■ THE INPUT ■
● ● ● ● ●

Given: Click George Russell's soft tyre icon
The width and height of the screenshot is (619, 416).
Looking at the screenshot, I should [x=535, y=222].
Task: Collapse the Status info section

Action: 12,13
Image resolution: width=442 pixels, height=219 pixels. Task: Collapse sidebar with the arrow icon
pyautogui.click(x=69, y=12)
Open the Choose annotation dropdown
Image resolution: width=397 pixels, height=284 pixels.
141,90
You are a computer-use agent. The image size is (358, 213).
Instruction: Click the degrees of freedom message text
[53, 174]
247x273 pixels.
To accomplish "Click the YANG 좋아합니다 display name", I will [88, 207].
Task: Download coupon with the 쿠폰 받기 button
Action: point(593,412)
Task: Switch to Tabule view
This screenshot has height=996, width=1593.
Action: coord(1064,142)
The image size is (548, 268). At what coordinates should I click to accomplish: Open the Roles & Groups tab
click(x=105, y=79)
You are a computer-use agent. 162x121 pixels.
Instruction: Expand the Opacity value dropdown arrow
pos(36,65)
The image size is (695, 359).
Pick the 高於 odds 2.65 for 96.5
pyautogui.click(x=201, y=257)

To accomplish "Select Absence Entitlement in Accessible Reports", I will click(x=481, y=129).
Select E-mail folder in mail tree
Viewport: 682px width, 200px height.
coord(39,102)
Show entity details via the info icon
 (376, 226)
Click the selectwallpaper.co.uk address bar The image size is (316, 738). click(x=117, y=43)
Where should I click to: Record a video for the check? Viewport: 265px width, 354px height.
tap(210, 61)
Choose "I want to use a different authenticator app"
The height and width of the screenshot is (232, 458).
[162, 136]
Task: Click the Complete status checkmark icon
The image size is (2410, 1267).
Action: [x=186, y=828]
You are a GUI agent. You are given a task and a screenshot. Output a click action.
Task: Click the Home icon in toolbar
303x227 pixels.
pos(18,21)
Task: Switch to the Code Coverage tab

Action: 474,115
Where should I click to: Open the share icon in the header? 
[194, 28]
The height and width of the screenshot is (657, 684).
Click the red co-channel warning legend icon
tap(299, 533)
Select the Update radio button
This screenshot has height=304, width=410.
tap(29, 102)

● ● ● ● ●

■ TASK DIRECTIONS ■
Give the number of lines above that contain "agent", and nothing more.

■ RESPONSE TO THIS TASK ■
3